Record extracts:

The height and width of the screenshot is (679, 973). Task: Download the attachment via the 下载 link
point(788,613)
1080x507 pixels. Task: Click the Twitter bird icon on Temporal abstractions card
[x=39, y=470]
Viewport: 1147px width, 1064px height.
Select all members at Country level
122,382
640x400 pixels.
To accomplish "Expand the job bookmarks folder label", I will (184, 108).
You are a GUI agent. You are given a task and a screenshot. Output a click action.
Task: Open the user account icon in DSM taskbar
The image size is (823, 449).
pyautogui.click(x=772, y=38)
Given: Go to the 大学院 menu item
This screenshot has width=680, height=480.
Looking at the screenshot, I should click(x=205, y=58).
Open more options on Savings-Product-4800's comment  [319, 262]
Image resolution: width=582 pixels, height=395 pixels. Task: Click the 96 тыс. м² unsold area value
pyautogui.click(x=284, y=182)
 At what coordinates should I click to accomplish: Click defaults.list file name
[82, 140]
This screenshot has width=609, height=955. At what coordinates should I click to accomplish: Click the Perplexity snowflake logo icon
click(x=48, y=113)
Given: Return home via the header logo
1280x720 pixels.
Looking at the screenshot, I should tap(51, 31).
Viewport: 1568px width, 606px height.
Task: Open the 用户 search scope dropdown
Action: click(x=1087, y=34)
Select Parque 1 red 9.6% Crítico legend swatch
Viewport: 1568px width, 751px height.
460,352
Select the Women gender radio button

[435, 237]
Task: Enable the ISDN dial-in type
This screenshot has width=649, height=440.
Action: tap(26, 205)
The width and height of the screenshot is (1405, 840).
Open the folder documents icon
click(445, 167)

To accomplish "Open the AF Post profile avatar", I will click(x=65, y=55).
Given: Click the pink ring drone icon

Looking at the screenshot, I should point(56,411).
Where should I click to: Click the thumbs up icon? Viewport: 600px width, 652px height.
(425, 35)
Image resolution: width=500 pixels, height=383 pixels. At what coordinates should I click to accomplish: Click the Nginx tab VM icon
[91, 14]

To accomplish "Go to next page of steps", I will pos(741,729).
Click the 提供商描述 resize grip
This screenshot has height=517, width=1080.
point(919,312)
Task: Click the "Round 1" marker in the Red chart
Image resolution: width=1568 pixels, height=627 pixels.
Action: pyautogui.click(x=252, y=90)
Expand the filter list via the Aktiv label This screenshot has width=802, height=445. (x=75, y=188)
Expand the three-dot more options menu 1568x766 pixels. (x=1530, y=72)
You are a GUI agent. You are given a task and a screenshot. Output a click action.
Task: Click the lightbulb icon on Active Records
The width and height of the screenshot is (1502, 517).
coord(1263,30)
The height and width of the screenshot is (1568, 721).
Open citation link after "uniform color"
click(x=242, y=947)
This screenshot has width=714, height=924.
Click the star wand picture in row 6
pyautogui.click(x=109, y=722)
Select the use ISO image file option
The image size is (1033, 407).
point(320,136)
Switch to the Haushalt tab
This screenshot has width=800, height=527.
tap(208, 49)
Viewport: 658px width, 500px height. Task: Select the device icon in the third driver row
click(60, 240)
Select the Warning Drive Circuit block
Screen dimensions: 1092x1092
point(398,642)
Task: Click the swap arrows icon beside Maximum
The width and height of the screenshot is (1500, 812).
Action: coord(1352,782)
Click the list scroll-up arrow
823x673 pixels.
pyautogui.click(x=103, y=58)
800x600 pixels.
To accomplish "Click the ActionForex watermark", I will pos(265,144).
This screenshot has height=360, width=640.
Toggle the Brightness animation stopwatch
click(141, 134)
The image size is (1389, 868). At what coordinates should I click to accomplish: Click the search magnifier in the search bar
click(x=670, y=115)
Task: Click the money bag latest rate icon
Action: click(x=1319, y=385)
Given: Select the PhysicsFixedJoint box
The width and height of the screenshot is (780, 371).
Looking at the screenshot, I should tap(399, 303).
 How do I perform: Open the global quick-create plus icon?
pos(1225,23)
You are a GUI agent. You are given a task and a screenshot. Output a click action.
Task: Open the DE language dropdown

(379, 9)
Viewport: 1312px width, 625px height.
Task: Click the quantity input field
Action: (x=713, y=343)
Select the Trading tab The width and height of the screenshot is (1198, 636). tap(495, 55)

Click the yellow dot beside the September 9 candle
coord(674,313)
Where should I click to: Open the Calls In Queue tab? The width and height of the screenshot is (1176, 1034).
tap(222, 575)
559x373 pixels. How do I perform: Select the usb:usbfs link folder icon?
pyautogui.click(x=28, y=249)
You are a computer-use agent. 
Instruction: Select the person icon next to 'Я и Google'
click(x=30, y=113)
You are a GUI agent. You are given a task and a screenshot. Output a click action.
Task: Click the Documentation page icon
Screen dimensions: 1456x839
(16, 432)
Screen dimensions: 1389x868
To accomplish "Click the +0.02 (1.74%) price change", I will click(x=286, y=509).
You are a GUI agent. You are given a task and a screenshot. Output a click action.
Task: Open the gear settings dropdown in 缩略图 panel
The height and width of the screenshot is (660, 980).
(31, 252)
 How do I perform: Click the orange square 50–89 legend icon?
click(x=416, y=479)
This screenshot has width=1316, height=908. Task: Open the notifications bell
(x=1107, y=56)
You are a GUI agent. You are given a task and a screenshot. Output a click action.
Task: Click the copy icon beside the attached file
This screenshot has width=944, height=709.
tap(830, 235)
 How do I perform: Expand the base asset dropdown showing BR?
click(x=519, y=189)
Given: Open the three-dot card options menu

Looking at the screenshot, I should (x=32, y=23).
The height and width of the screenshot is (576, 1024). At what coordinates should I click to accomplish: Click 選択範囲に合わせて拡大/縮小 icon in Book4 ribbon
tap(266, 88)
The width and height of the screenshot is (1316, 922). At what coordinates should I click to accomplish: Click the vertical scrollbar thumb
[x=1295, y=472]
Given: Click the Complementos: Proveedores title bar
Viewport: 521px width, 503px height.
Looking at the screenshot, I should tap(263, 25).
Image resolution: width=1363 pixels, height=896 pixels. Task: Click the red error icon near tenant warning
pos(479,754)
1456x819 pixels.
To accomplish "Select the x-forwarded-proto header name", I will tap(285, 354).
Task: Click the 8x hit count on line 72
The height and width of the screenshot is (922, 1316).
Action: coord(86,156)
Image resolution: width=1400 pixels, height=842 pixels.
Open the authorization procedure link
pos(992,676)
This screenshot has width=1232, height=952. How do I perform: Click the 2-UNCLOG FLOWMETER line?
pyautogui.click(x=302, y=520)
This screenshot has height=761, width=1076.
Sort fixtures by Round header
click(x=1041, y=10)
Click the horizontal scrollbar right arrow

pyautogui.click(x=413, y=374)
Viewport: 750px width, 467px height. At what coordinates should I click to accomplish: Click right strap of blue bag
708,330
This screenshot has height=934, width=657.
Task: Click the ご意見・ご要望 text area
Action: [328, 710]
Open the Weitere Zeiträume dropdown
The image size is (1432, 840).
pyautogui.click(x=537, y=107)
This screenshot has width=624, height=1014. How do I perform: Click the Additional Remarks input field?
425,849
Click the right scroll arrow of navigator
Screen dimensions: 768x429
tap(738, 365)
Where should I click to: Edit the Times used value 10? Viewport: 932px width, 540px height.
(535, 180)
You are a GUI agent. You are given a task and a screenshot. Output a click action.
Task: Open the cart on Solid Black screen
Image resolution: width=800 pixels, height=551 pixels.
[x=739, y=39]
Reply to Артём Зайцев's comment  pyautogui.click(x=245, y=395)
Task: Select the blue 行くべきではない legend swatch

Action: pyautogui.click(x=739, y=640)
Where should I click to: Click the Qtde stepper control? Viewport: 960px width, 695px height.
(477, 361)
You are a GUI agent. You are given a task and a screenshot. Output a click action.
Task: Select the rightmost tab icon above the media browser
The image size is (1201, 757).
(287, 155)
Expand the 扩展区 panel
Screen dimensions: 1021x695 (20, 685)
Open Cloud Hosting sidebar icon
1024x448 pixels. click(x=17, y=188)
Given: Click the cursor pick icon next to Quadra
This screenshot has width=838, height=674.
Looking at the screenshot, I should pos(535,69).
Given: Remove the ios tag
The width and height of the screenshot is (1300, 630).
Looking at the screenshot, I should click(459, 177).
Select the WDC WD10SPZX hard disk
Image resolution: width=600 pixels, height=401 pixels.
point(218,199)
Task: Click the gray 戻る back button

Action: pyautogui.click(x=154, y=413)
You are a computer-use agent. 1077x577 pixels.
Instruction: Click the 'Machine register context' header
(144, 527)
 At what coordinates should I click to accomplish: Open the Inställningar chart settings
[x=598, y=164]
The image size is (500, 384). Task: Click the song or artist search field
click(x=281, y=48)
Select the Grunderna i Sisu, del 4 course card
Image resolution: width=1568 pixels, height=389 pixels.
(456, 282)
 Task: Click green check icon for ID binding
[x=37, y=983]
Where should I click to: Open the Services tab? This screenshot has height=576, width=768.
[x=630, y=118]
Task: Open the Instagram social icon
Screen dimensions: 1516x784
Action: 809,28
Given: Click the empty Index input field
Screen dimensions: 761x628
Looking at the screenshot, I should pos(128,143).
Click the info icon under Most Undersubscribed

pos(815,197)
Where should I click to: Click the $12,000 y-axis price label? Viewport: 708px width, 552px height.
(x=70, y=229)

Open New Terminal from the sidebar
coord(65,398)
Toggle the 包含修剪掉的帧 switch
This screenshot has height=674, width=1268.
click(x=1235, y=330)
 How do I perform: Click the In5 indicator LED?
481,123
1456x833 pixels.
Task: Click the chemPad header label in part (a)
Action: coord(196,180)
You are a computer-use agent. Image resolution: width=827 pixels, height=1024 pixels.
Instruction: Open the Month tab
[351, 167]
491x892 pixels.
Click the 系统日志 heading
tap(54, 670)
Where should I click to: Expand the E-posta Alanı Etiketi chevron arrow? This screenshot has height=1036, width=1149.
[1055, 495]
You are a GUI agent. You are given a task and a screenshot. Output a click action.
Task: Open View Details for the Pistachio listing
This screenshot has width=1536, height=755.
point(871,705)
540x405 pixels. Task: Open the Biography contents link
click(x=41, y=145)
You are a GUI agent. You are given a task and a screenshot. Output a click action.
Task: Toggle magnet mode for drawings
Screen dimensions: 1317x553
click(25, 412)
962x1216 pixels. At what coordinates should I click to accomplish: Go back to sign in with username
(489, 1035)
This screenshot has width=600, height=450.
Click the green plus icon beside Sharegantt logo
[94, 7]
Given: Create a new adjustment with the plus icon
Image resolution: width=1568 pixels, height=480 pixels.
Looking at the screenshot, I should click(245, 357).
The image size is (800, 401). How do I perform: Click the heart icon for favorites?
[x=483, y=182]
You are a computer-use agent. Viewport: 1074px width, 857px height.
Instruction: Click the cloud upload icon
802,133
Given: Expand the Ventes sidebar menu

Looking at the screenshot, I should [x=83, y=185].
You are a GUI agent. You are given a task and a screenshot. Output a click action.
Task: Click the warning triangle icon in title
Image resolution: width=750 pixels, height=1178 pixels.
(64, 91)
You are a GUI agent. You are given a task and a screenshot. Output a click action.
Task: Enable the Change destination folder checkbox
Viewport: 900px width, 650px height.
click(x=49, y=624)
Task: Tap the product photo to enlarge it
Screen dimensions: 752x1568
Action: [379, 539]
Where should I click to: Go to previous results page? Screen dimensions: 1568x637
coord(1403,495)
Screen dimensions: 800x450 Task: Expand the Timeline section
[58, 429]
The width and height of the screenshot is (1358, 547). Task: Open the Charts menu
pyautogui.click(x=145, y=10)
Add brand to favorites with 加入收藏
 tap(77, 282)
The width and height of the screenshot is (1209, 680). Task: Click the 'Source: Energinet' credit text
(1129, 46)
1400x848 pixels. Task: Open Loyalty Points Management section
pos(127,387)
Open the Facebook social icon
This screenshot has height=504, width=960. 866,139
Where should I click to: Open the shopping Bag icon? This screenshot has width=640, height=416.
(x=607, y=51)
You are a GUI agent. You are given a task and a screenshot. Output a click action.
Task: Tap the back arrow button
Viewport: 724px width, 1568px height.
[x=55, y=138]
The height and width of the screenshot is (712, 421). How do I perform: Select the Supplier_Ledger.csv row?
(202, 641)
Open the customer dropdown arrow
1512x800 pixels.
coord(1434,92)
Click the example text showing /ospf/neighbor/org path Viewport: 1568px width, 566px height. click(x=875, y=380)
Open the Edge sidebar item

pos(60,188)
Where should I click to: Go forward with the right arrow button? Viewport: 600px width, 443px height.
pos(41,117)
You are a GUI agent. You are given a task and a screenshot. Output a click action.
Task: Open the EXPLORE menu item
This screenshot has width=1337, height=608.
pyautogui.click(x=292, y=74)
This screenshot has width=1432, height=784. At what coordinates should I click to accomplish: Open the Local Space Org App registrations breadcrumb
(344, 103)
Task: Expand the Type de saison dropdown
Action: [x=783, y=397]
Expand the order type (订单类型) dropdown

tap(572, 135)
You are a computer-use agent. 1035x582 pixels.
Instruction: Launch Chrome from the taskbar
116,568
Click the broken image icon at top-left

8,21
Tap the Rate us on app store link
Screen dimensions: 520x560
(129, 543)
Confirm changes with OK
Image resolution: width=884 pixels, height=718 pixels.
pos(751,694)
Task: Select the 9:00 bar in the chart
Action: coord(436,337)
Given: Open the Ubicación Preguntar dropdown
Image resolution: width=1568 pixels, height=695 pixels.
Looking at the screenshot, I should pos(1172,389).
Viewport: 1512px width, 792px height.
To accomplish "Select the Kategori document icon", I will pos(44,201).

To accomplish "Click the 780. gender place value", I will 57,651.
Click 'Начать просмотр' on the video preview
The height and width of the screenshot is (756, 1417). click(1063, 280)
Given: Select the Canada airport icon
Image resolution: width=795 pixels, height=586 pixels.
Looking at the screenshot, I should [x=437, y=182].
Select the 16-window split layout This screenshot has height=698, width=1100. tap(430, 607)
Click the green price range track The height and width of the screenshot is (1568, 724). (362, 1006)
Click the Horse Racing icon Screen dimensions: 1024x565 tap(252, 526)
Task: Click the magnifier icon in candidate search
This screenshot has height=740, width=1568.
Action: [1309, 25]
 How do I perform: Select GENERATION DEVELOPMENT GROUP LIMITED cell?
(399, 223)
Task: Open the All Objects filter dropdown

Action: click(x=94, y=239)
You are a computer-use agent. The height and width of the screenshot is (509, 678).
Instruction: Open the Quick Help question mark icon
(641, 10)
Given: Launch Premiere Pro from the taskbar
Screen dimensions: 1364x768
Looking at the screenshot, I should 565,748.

Work task: Among the entries above, copy exactly only the lines starting with the one containing "The height and width of the screenshot is (922, 1316)." and going through the one containing "Click the right scroll arrow of navigator", both ends included.

Completed task:
The height and width of the screenshot is (922, 1316).
Action: coord(86,156)
Image resolution: width=1400 pixels, height=842 pixels.
Open the authorization procedure link
pos(992,676)
This screenshot has width=1232, height=952. How do I perform: Click the 2-UNCLOG FLOWMETER line?
pyautogui.click(x=302, y=520)
This screenshot has height=761, width=1076.
Sort fixtures by Round header
click(x=1041, y=10)
Click the horizontal scrollbar right arrow

pyautogui.click(x=413, y=374)
Viewport: 750px width, 467px height. At what coordinates should I click to accomplish: Click right strap of blue bag
708,330
This screenshot has height=934, width=657.
Task: Click the ご意見・ご要望 text area
Action: [328, 710]
Open the Weitere Zeiträume dropdown
The image size is (1432, 840).
pyautogui.click(x=537, y=107)
This screenshot has width=624, height=1014. How do I perform: Click the Additional Remarks input field?
425,849
Click the right scroll arrow of navigator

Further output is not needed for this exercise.